“You mean it’s going to have instant messaging like Facebook?”
This is a demo for a new intranet and that question was accompanied by a horrified expression.
Yes it’s 2019, and yes I know, intranets have been social for a while now. However, there are many organisations out there where commenting on a post, relinquishing publishing to individual departments and “following” colleagues on the intranet is a step too far. The last one does sound a bit creepy to be fair.
It’s not a public sector thing although that’s where I’ve been spending my days helping to reinvent the way these organisations see the intranet. It’s not even an ‘age’ thing. I happen to fall into the demographic of people least likely to want to embrace new tech. No, it’s a culture change thing. Difficult to implement if you can’t communicate it properly, and scary to anyone who’s finally managed to colour code their Outlook folders.
The social intranet allows teams to speak with one another and collaborate more effectively.
“Social intranet” like “digital communications” is just another buzzword used to describe how something familiar has changed. Intranets have always been areas where employees can get information they need to do their work effectively, what’s changed is the way that information is made available and consumed.
The way we work has changed with emphasis on flexible and agile ways of working. It’s no surprise that the tools traditionally associated with Facebook, LinkedIn and Twitter have found their way into the workplace because they provide a way to quickly share information, get feedback and work together on various projects. The social intranet allows teams to speak with one another and collaborate more effectively.
Why go social?
Improve internal communications
A social intranet helps organisations communicate with their staff in better ways. A blog from the head honcho is more effective than a faceless memo. It humanises the message and brings it to life. Giving staff the ability to comment also is a positive. Leadership get instant feedback and the assurance that their message is getting through. It provides additional voices that lend credibility and transparency to communications.

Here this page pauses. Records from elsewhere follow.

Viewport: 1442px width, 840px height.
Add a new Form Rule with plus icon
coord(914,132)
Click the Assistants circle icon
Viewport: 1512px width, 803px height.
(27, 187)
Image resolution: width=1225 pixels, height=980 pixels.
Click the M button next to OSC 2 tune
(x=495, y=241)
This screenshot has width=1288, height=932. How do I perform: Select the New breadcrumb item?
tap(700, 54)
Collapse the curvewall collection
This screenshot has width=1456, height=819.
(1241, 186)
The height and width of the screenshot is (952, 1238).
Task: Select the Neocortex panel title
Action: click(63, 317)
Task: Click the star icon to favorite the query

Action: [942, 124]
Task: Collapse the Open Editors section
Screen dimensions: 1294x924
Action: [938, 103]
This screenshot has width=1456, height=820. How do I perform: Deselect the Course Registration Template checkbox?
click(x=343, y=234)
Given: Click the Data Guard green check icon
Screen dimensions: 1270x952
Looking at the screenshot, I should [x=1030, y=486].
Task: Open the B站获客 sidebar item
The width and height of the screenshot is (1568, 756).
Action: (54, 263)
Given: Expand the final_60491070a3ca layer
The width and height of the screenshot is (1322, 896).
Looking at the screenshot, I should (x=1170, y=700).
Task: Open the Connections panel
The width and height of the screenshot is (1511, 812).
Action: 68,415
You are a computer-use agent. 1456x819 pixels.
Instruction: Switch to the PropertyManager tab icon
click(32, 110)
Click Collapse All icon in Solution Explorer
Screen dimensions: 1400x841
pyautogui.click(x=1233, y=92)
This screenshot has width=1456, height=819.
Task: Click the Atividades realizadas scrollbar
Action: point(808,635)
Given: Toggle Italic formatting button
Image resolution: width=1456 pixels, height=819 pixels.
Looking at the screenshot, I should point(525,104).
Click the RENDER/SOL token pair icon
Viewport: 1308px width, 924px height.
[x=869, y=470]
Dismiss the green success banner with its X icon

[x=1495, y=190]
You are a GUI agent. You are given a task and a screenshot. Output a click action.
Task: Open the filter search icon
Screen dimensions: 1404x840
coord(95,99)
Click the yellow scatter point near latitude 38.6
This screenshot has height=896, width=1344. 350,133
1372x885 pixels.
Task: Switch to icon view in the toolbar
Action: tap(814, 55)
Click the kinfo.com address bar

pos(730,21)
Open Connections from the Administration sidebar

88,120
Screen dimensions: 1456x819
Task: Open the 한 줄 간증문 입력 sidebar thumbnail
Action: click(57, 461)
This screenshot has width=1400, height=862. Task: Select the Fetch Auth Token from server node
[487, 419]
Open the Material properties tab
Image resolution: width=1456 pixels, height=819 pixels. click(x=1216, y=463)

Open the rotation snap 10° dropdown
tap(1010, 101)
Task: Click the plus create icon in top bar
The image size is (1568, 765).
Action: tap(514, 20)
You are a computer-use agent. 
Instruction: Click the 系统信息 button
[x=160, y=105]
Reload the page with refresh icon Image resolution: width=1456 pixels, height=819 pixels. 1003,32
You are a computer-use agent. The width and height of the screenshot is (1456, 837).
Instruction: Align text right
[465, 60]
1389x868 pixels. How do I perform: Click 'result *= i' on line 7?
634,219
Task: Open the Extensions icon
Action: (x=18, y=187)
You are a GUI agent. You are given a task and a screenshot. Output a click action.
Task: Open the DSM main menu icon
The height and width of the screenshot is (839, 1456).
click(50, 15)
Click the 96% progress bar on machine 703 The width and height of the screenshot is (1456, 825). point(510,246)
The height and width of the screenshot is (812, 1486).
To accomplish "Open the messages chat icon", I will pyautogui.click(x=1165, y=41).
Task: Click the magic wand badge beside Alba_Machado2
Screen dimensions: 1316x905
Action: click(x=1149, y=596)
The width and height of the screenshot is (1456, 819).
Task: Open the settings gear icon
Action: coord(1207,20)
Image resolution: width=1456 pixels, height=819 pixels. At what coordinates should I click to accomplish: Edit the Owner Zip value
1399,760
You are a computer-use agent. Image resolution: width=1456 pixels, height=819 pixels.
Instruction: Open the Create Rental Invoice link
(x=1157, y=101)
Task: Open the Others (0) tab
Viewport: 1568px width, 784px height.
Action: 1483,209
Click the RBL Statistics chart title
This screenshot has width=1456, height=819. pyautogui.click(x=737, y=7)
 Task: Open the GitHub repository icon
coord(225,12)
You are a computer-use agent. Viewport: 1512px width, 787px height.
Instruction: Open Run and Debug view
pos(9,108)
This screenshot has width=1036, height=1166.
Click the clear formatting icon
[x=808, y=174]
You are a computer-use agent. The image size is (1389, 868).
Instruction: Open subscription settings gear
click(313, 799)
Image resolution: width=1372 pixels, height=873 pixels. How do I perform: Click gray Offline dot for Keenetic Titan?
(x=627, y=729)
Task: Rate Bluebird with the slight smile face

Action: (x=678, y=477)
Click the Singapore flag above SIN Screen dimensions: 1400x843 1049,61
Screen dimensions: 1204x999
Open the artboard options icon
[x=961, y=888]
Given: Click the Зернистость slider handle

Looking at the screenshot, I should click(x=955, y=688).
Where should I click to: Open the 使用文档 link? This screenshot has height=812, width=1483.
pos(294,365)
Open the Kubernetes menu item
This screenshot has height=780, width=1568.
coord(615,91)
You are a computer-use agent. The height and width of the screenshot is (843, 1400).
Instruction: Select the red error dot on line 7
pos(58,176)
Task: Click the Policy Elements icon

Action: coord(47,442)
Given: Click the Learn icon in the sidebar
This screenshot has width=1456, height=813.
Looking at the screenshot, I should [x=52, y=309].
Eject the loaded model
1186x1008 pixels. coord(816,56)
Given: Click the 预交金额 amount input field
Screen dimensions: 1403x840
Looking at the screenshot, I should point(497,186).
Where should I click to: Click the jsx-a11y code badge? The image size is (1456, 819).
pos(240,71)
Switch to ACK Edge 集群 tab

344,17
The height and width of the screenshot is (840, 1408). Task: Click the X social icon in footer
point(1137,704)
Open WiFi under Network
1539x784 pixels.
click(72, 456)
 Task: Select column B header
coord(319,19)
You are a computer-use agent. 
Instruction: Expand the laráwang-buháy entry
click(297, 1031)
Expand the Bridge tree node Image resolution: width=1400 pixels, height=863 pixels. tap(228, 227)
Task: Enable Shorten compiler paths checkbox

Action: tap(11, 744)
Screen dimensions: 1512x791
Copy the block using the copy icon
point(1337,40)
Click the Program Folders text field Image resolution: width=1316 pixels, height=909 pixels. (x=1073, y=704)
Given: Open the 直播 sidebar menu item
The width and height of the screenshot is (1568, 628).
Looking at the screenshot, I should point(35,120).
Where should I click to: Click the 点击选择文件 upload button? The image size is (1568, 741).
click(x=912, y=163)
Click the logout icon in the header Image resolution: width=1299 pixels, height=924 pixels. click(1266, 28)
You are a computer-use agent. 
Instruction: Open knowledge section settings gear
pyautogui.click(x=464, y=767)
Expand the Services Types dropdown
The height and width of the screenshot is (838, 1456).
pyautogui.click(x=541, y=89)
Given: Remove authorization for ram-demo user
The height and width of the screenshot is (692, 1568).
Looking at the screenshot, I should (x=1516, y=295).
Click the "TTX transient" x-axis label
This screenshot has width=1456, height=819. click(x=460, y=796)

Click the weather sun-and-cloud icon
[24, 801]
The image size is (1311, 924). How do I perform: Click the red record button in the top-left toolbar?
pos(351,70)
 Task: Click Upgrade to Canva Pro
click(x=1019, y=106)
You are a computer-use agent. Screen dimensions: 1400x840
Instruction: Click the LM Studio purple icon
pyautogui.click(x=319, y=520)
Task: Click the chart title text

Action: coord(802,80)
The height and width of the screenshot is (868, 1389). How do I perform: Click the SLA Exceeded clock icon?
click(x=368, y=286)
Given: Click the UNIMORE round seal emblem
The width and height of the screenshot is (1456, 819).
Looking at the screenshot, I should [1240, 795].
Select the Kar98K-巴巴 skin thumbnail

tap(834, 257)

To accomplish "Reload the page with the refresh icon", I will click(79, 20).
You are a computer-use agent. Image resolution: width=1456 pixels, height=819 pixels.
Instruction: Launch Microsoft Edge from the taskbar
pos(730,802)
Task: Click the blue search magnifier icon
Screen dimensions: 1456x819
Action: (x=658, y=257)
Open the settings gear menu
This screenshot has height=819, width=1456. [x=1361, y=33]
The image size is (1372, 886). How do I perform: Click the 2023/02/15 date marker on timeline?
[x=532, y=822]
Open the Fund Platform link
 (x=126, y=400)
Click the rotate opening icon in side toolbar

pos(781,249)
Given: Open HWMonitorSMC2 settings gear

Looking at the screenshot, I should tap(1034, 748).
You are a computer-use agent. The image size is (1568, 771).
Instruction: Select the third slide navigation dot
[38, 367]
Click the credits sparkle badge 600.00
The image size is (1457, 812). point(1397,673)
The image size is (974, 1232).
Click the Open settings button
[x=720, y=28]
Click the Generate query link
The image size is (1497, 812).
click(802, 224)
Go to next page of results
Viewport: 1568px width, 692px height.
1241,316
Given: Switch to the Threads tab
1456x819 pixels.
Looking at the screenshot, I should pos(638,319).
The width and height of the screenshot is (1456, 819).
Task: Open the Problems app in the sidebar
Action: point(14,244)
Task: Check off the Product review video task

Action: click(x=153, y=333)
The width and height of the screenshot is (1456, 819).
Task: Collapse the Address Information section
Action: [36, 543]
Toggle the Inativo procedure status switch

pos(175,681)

Employees are less likely to trust a “commsified”message than one written by one of their own.
Intranets like Oak, Interact, Unily and Workplace to name a few, allow staff to self-publish. Write their own blogs and create internal news stories and events. I’ve sat in communications teams where such a prospect was greeted with horror.
“Think of what will happen to our brand and tone of voice”.
That right there is the problem. Employees are less likely to trust a “commsified”message than one written by one of their own.
I wonder how many hours a day are lost playing email ping pong? Someone sends an email with a “quick question” and the single line emails go back and forth. Wouldn’t be so bad if they get the answer they were looking for. Not so good if you now can’t find your important emails because the conversation has taken over half of your inbox. Not a problem if you’ve mastered the conversations view in Outlook or if you’re the type who colour-codes their Outlook folders.
Social intranets have instant messaging for the inner ping pong player in you and message boards for the ones that enjoy emailing the whole team. Imagine the hours you’ll get back.